→ **EXERCISE OBJECTIVE**
Among the entries below, one line contains "This screenshot has height=600, width=1200." and another contains "You are a computer-use agent. Screen". Transcribe those two lines and every line between them, exactly.

========================

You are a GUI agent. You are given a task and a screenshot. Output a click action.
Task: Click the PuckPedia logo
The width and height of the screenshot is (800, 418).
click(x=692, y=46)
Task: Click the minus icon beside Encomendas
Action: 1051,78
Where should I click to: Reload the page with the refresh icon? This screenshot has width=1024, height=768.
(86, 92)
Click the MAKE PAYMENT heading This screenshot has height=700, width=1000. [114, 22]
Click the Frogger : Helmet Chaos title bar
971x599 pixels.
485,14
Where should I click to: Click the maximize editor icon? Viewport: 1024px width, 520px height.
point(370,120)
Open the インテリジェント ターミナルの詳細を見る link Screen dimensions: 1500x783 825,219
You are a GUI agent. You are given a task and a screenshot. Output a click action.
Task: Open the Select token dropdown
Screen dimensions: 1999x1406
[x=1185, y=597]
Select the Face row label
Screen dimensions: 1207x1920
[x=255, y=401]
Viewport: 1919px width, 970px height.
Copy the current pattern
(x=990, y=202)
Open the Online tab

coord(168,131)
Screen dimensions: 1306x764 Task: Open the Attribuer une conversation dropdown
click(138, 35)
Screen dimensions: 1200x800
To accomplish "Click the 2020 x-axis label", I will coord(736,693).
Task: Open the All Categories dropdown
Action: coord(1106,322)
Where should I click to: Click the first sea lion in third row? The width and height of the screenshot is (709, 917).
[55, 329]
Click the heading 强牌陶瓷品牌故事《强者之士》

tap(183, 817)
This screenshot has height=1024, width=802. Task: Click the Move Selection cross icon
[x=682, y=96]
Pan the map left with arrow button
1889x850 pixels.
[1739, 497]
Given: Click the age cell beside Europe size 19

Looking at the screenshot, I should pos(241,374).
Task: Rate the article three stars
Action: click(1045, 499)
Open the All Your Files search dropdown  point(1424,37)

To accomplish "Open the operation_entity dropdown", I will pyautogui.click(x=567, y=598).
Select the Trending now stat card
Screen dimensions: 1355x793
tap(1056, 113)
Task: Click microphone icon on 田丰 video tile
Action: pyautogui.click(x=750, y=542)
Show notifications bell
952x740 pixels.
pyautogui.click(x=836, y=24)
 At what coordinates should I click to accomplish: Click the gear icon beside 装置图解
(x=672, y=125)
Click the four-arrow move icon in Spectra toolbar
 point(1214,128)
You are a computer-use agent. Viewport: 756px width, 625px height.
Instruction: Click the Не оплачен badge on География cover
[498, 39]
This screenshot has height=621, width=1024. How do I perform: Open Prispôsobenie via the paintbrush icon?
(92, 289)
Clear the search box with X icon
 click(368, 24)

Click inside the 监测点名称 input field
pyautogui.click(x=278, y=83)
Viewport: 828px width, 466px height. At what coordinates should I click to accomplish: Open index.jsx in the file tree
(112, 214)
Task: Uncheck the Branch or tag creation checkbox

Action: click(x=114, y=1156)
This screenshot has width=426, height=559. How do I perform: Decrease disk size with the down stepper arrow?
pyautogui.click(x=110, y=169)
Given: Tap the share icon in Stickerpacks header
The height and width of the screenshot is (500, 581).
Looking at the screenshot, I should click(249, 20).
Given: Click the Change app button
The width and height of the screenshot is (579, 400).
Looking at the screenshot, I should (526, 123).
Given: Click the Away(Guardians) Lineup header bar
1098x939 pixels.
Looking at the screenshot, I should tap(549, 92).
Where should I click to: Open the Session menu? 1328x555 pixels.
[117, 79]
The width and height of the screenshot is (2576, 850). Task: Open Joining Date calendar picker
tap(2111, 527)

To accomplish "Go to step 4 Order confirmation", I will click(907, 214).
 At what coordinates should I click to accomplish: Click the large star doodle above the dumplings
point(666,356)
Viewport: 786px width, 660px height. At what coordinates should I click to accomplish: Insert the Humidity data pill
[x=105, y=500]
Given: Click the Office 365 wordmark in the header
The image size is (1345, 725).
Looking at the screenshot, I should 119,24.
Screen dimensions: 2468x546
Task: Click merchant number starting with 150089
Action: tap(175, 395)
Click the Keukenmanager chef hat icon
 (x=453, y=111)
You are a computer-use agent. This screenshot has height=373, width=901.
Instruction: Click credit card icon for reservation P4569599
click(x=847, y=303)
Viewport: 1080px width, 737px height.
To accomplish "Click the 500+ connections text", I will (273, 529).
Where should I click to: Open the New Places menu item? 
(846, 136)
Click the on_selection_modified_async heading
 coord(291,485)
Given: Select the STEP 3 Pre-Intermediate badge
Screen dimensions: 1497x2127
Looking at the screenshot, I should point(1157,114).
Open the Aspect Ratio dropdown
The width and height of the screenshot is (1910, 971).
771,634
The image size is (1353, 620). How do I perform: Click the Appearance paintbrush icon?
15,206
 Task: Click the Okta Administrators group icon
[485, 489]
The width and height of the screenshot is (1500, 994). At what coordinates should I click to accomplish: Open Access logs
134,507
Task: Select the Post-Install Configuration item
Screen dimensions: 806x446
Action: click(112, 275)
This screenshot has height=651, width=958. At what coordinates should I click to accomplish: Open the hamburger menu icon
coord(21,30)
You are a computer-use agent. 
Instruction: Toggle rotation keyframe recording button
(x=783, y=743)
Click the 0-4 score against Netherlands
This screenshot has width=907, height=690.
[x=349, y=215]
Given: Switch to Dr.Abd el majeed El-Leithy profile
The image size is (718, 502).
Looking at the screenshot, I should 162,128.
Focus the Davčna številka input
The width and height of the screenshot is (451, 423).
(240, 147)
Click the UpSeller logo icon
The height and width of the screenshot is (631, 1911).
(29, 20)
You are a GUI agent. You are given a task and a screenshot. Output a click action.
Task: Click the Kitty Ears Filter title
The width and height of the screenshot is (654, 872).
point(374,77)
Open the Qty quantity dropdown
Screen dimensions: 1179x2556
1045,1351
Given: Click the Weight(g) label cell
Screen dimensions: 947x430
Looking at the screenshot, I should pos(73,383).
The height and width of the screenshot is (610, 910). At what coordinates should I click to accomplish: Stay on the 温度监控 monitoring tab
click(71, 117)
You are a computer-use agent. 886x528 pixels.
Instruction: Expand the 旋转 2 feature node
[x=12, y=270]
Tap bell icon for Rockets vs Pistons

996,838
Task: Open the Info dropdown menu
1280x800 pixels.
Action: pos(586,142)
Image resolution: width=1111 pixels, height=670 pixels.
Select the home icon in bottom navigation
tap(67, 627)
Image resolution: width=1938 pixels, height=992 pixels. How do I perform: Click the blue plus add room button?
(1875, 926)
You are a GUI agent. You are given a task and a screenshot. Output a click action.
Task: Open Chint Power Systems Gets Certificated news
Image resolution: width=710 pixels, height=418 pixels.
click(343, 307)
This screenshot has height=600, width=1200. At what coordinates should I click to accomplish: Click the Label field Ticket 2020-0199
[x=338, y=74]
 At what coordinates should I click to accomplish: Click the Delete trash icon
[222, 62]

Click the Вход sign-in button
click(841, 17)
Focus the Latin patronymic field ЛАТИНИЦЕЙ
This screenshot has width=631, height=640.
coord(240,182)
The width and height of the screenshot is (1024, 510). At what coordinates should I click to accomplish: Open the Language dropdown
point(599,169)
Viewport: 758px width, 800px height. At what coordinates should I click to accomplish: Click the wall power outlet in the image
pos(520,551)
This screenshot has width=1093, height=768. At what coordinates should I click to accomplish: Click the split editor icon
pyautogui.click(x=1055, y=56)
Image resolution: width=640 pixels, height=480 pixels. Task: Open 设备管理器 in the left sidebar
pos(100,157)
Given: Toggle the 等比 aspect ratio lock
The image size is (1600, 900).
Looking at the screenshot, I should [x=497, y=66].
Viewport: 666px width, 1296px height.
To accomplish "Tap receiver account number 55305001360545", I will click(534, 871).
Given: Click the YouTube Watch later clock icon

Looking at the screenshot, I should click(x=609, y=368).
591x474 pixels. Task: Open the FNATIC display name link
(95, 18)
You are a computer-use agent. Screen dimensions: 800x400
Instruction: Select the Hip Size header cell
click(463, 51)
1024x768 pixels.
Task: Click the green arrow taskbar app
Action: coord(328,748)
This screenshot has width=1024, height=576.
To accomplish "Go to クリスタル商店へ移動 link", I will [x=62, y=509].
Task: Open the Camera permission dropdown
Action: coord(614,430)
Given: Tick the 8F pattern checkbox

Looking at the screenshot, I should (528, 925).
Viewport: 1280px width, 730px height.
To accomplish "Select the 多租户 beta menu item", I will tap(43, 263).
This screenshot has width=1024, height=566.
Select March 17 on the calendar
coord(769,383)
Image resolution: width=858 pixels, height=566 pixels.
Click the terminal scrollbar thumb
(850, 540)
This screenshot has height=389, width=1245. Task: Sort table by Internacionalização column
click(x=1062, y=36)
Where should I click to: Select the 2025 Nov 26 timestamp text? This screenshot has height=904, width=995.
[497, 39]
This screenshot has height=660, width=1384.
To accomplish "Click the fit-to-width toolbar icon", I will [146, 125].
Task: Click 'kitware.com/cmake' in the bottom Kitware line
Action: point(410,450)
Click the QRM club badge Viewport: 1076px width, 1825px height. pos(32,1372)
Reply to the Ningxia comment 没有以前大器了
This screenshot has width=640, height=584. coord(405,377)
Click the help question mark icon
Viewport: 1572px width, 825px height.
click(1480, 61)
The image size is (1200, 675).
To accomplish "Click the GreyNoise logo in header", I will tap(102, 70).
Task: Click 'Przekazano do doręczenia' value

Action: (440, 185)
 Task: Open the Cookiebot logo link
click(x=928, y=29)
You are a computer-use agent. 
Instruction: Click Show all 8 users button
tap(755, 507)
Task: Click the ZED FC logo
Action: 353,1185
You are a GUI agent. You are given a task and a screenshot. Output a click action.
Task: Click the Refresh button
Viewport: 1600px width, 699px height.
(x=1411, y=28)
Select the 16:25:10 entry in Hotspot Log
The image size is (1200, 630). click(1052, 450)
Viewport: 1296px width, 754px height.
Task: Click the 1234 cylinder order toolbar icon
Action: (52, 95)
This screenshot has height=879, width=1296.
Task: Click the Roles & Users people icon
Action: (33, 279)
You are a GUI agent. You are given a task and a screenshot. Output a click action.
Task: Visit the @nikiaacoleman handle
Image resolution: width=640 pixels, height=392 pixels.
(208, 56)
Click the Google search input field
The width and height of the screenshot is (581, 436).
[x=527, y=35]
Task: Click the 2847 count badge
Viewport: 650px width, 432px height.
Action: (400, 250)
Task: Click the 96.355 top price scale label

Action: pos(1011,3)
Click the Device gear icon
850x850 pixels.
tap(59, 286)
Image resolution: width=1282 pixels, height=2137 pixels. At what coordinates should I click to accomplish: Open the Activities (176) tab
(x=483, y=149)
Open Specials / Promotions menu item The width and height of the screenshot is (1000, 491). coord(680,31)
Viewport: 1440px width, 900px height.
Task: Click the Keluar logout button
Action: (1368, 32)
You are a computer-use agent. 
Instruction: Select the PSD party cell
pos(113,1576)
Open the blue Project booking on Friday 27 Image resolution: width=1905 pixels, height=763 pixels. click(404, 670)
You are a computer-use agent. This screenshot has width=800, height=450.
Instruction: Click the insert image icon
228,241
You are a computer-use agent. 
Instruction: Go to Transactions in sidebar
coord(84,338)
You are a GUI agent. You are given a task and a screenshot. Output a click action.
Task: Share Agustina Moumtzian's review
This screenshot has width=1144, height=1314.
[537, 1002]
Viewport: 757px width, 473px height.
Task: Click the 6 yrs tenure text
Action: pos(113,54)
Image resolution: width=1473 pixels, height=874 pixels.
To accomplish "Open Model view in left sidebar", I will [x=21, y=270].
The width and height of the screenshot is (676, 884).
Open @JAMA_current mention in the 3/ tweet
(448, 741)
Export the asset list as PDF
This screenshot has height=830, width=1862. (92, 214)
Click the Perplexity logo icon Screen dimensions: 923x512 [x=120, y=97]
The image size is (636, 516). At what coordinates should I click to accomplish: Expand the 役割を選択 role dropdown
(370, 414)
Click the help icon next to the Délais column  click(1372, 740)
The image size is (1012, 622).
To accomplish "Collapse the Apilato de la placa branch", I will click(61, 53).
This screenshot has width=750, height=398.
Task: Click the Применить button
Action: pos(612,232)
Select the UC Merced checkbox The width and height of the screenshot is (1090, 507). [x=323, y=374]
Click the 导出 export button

========================

→ **YOUR SOLUTION**
This screenshot has height=600, width=1200. At what coordinates should I click to accomplish: Click the Label field Ticket 2020-0199
[x=338, y=74]
 At what coordinates should I click to accomplish: Click the Delete trash icon
[222, 62]

Click the Вход sign-in button
click(841, 17)
Focus the Latin patronymic field ЛАТИНИЦЕЙ
This screenshot has width=631, height=640.
coord(240,182)
The width and height of the screenshot is (1024, 510). At what coordinates should I click to accomplish: Open the Language dropdown
point(599,169)
Viewport: 758px width, 800px height. At what coordinates should I click to accomplish: Click the wall power outlet in the image
pos(520,551)
This screenshot has width=1093, height=768. At what coordinates should I click to accomplish: Click the split editor icon
pyautogui.click(x=1055, y=56)
Image resolution: width=640 pixels, height=480 pixels. Task: Open 设备管理器 in the left sidebar
pos(100,157)
Given: Toggle the 等比 aspect ratio lock
The image size is (1600, 900).
Looking at the screenshot, I should [x=497, y=66].
Viewport: 666px width, 1296px height.
To accomplish "Tap receiver account number 55305001360545", I will click(534, 871).
Given: Click the YouTube Watch later clock icon

Looking at the screenshot, I should click(x=609, y=368).
591x474 pixels. Task: Open the FNATIC display name link
(95, 18)
You are a computer-use agent. Screen dimensions: 800x400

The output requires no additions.